» **WRITTEN INSTRUCTION 1**: Please copy from the wine essay the part that opens with the words containing "That might seem" and closes with "and to Golgotha.".
» **WRITTEN INSTRUCTION 2**: In one to three sentences, explain how the wine essay suggests the first wine came to be discovered.
» **WRITTEN INSTRUCTION 3**: Name the modern countries that the wine essay gives as places where vines were first cultivated.

» **TEXT**:
● ● ● ●

For the love of wine

Wine has been enriching the human experience since the beginnings of civilisation. From ancient Jordan or a wedding at Cana to 1960s Cambridge or South Africa, wine remains a constant throughout history.

wine cana wedding jesus
The wedding of Cana, the miracle of the wine, by Giotto (1267-1337). Credit: DEA / A. DAGLI ORTI via Getty Images.

‘Freedom and whisky gang thegither’ proclaimed Robbie Burns. The same could surely be said for freedom and wine — indeed, for civilisation and wine. There are, however ambivalences. At its best, as Robert Louis Stevenson said, ‘wine is bottled poetry.’ But it is not always at its best — or rather, its drinkers are not; Jekyll can turn into Hyde. Wine mirrors the ambivalences of the human condition. All good drink is more-ish, but ‘more’ is not always a good idea. Any oenophile should aspire to claim, with Winston Churchill, that he had taken more out of wine that it had out of him. To express it in even grander terms, those who love wine should hope to anticipate the pleasures of the celestial regions while keeping original sin at bay.

That might seem a miraculous harmony, but miracles and wine can also go together, as in Christ’s first miracle, during the marriage at Cana. That had two notable aspects. First, it concerned wine. Second, the account in John’s Gospel shows the Virgin Mary in a new light. This is not the tremulous girl of the Annunciation, nor is it the Mater Dolorosa of the Crucifixion. This is the Yiddishe Mama of yore, brushing aside Her Son’s disclaimer and generally giving orders all round. A charming scene, which led to a jolly wedding feast: a happy and untypical interlude before the journey to Gethsemane, and to Golgotha.

Yet there was an earlier non-divine miracle which also involved wine. Although the miracle-workers’ names will remain unknown, at least in this world, it was one of the great prehistoric agricultural discoveries. There is a story which is often read to small children, about a farmer whose pigsty caught fire, killing all the animals. The farmer, very upset, touched one of the carcases and then thrust his burnt finger into his mouth, to cool it off. There was a delicious taste. As time went on, the farmer and his friends realised that they did not have to burn down the pigsty in order to enjoy roast pork.

There must be a parallel with wine. When the delicious grapes had ripened, it would not have been possible to eat them all at once. Some would have been stored, in hollowed-out tree trunks or even in primitive earthenware vessels. As a result, many of them would have been crushed. When this was discovered a few months later, the negligent fellow who did the storing might have been in big trouble, until someone tasted the resulting fermented juice. 

The earliest wine was made from wild vines. But sometime between 8000 and 5000 BC  (the archaeologists are still arguing about the dates) in modern Turkey, Syria and Georgia, vines were cultivated. This practice spread gradually throughout the Eastern Mediterranean and was associated with the growth of trade. In Thucydides’ words, ‘The peoples of the Mediterranean began to emerge from barbarism when they learned to cultivate the olive and the vine.’ 

From early on, the fruits of the vine were associated with religion. The fall of the year, the life-threatening harshness of winter, the rebirth of life-giving fertility in the spring: explanations for these phenomena were at the core of most ancient religions. The death and rebirth of Osiris, the kidnapping of Proserpine followed by her partial release – it seems certain that in the mind of the ancients, this would be connected to the destruction of grapes, followed by their resurrection as wine. Scholars are still arguing about what actually happened during the Eleutherian Mysteries; the annual initiation ceremonies held by the cult of Demeter. That secret cult was good at keeping its secrets. There have even been suggestions that its initiates developed early forms of hallucinogenic drugs. But it seems self-evident that in rituals to glorify Demeter, Proserpine and the fertility of the earth, wine would have been included.

● ● ● ●

» **INFORMATION PROVIDED**:

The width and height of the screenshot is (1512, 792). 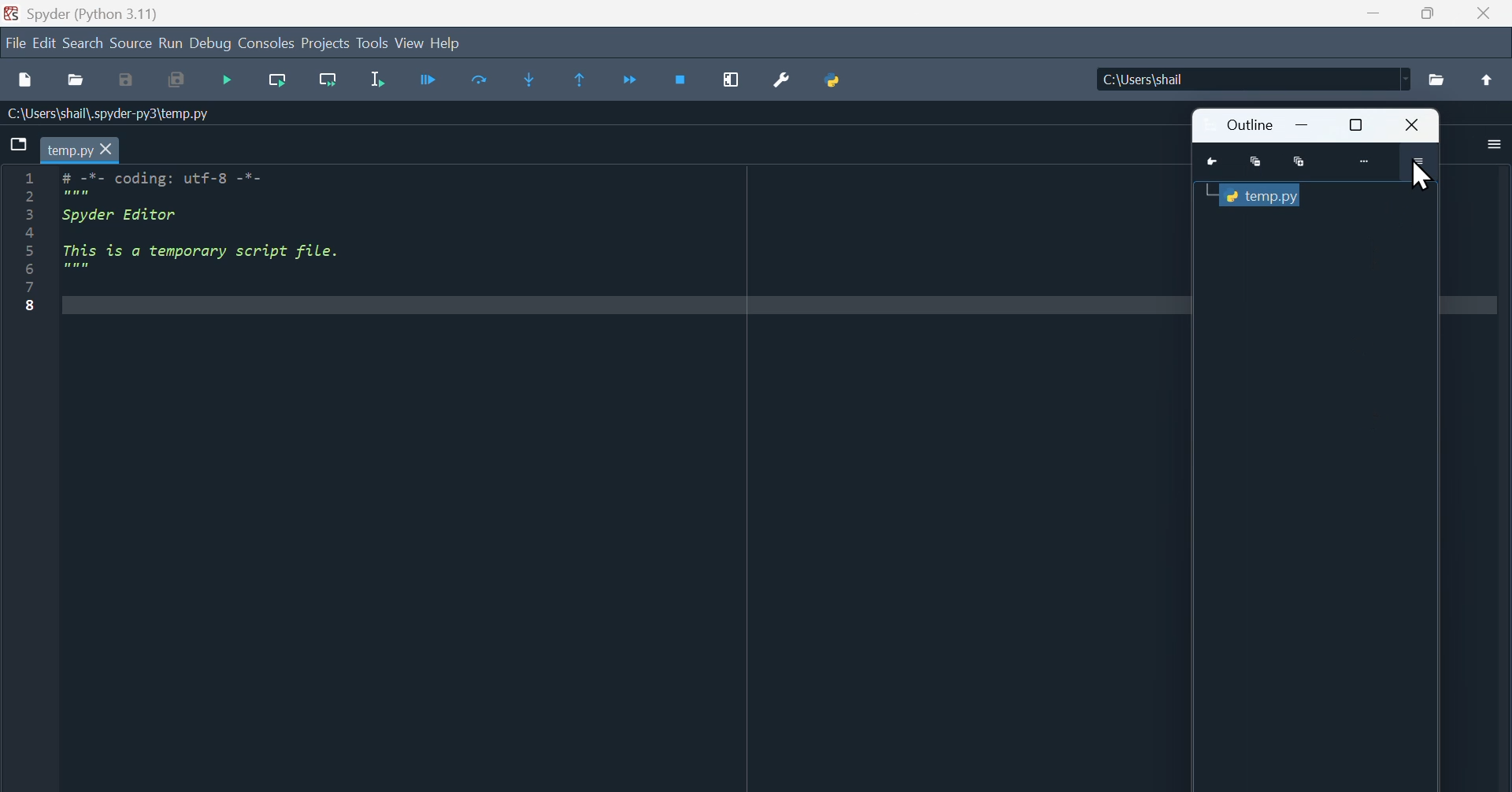 I want to click on Search, so click(x=84, y=41).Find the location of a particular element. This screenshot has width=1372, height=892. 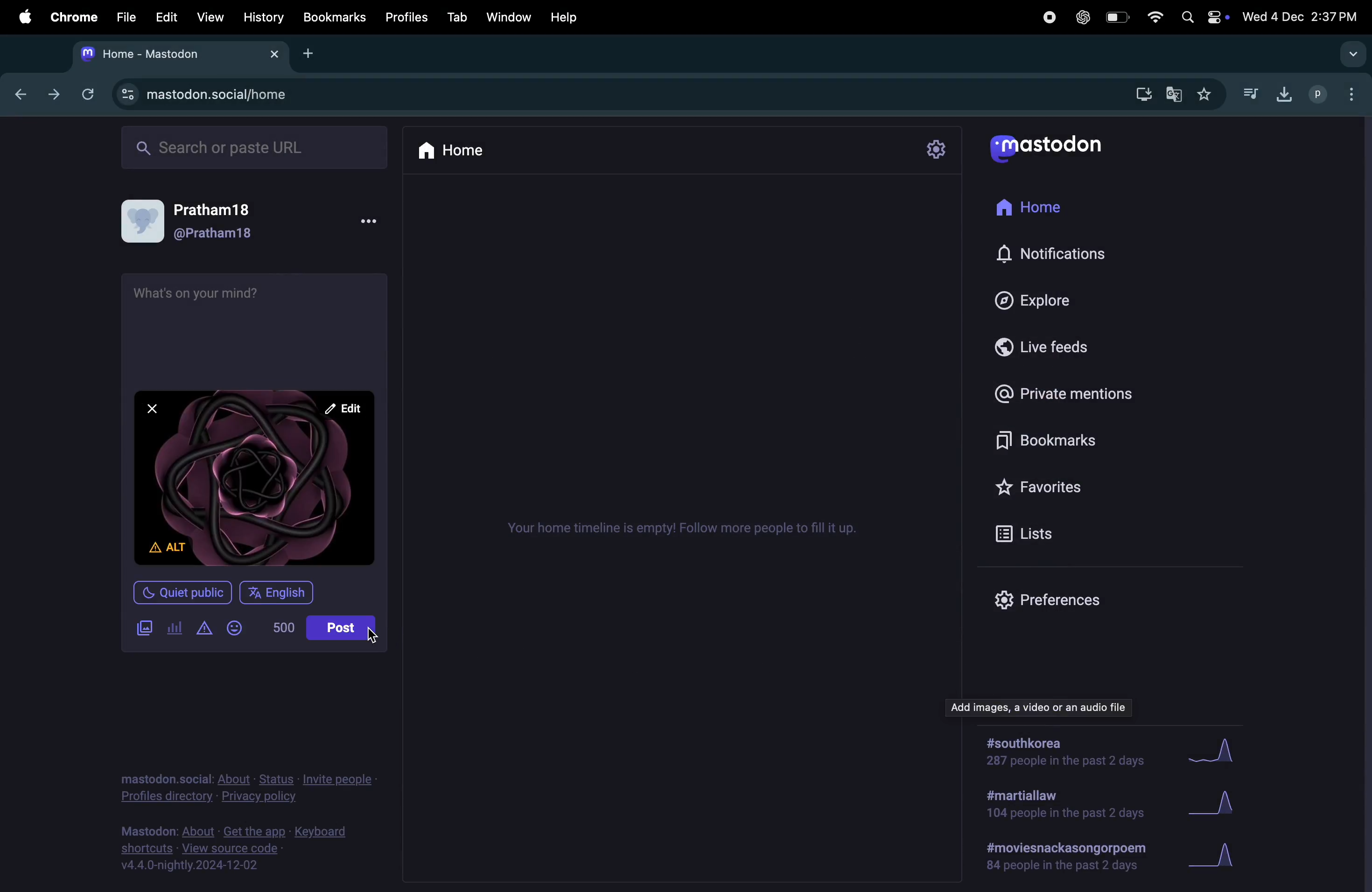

● ● ● ●

» **RESPONSE 1**:
That might seem a miraculous harmony, but miracles and wine can also go together, as in Christ’s first miracle, during the marriage at Cana. That had two notable aspects. First, it concerned wine. Second, the account in John’s Gospel shows the Virgin Mary in a new light. This is not the tremulous girl of the Annunciation, nor is it the Mater Dolorosa of the Crucifixion. This is the Yiddishe Mama of yore, brushing aside Her Son’s disclaimer and generally giving orders all round. A charming scene, which led to a jolly wedding feast: a happy and untypical interlude before the journey to Gethsemane, and to Golgotha.

» **RESPONSE 2**: Ripe grapes could not all be eaten at once, so some were stored in hollowed-out tree trunks or primitive earthenware vessels, and many of them got crushed. When this was found a few months later, someone tasted the fermented juice that had formed.

» **RESPONSE 3**: Turkey, Syria, Georgia